* **Written tasks**
[1] According to the Use Your Brain article, how long did it take to write the album?
[2] Rewrite the stretch of the Use Your Brain article from "Clawfinger chronology" through "a 2004 re-release.", putting "produced" in place of "spawned".

* **Excerpted text**
⁂

Studio album by Clawfinger
- Released: 23 March 1995
- Genre: Rap metal
- Length: 44:30
- Labels: WEA; MVG;
- Producers: Clawfinger; Jacob Hellner;

Clawfinger chronology
| Deaf Dumb Blind (1993) | Use Your Brain (1995) | Clawfinger (1997) |

Singles from Use Your Brain
- "Pin Me Down" Released: 1995; "Do What I Say" Released: 1995; "Tomorrow" Released: 1996;

= Use Your Brain =

Use Your Brain is the second studio album by Swedish rap metal band Clawfinger, released on 23 March 1995 through MVG Records and Warner Music Group. The band reunited with producer Jacob Hellner for the recording of the album. Use Your Brain was written in less than two months and spawned three singles with accompanying videos. The album contains twelve tracks, with three bonus tracks being added to a 2004 re-release.

Professional ratings
Review scores
| Source | Rating |
| AllMusic | Star Half star |
| Kerrang! | Star |
| Rock Hard | Star Half star |

==Track listing==

| No. | Title | Length |
|---|---|---|
| 1. | "Power" | 3:14 |
| 2. | "Pay the Bill" | 4:20 |
| 3. | "Pin Me Down" | 4:10 |
| 4. | "Wipe My Ass" (listed as "Waste My Time" on some versions) | 3:13 |
| 5. | "Die High" | 2:34 |
| 6. | "It" | 5:21 |
| 7. | "Do What I Say" | 4:25 |
| 8. | "Undone" (featuring Freddie Wadling) | 4:11 |
| 9. | "What Are You Afraid Of" | 3:47 |
| 10. | "Back to the Basics" | 2:27 |
| 11. | "Easy Way Out" | 2:39 |
| 12. | "Tomorrow" | 4:09 |
| Total length: |  | 44:30 |

Bonus tracks
| No. | Title | Length |
|---|---|---|
| 13. | "Better Than This" | 3:36 |
| 14. | "Three Good Riffs" | 3:56 |
| 15. | "Armageddon Down" | 3:36 |

==Personnel==
- Erlend Ottem – guitar, group member
- Andre Skaug – bass guitar
- Morten Skaug – drums
- Jocke Skog – keyboards, programming, backing vocals, group member
- Zak Tell – lead vocals, group member
- Bård Torstensen – guitar, backing vocals

===Additional personnel===
- Ricard Netterman – percussion
- Sleepy (Patrik Elofsson) – vocals
- Freddie Wadling - vocals "Undone"

⁂

* **Supplied data**
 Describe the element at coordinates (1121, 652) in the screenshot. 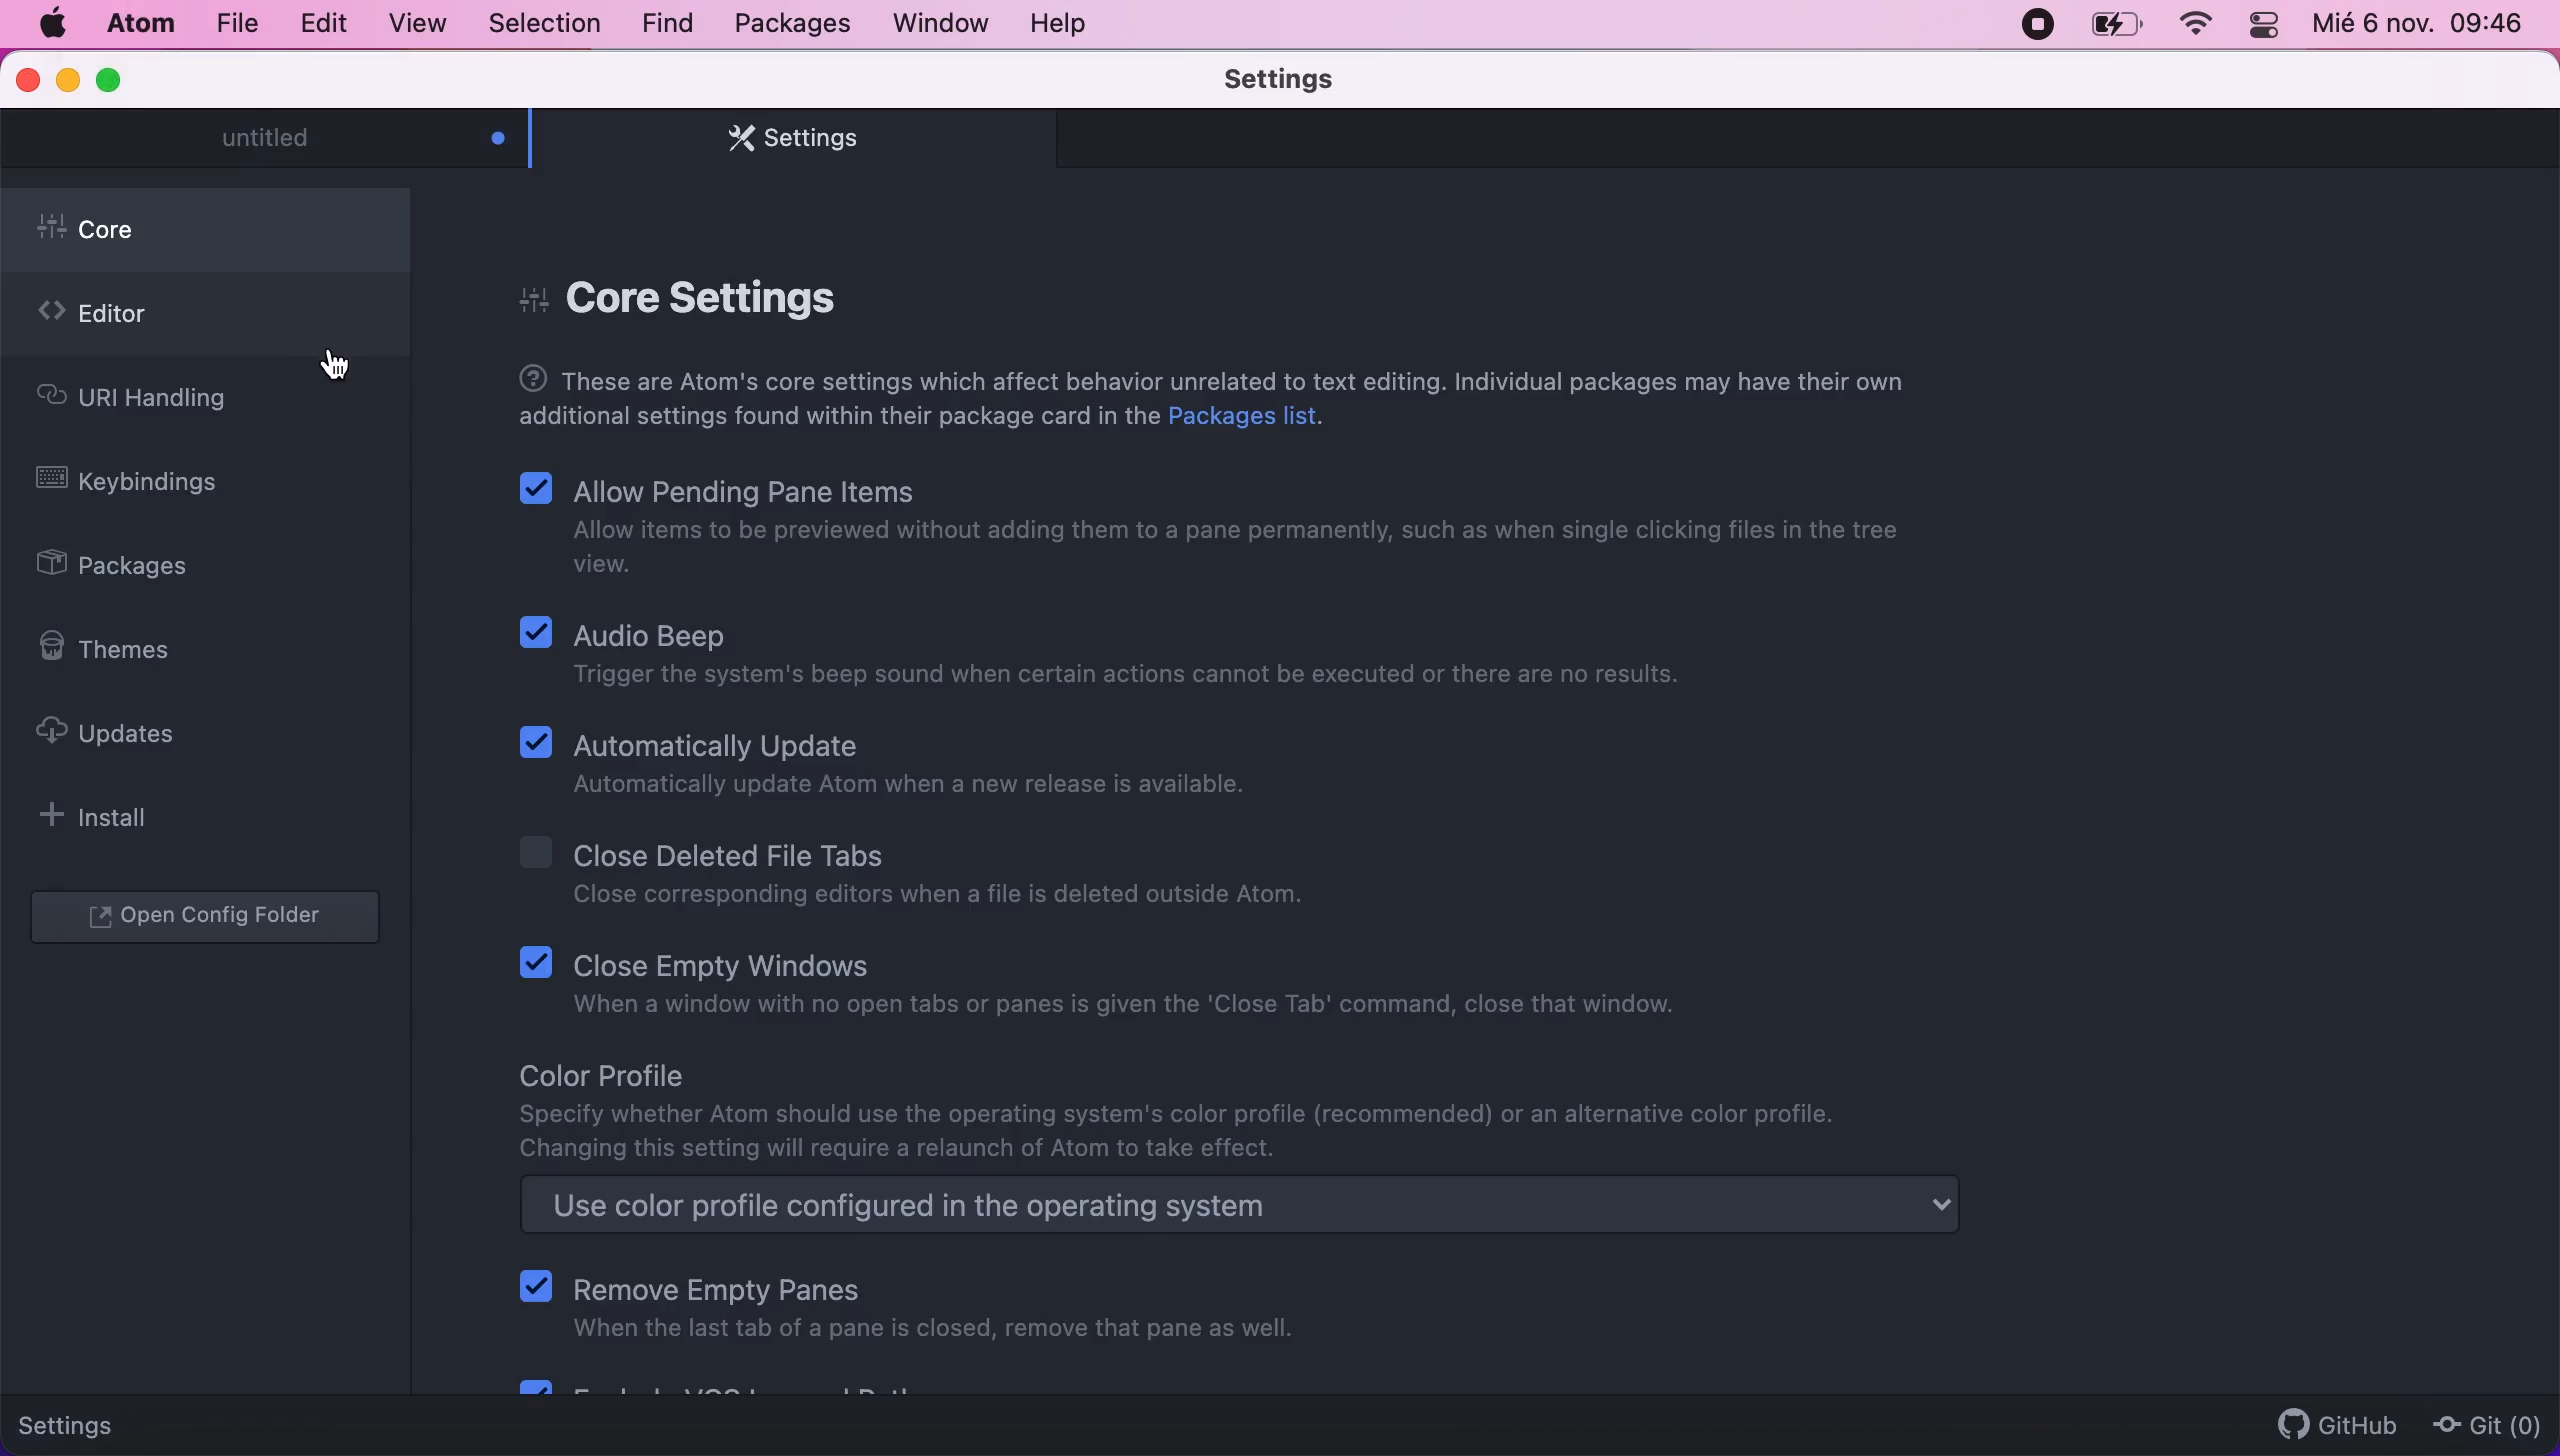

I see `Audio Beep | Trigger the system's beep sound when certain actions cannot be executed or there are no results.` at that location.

⁂

* **Solutions for each task**
[1] Less than two months.

[2]
Clawfinger chronology
| Deaf Dumb Blind (1993) | Use Your Brain (1995) | Clawfinger (1997) |

Singles from Use Your Brain
- "Pin Me Down" Released: 1995; "Do What I Say" Released: 1995; "Tomorrow" Released: 1996;

= Use Your Brain =

Use Your Brain is the second studio album by Swedish rap metal band Clawfinger, released on 23 March 1995 through MVG Records and Warner Music Group. The band reunited with producer Jacob Hellner for the recording of the album. Use Your Brain was written in less than two months and produced three singles with accompanying videos. The album contains twelve tracks, with three bonus tracks being added to a 2004 re-release.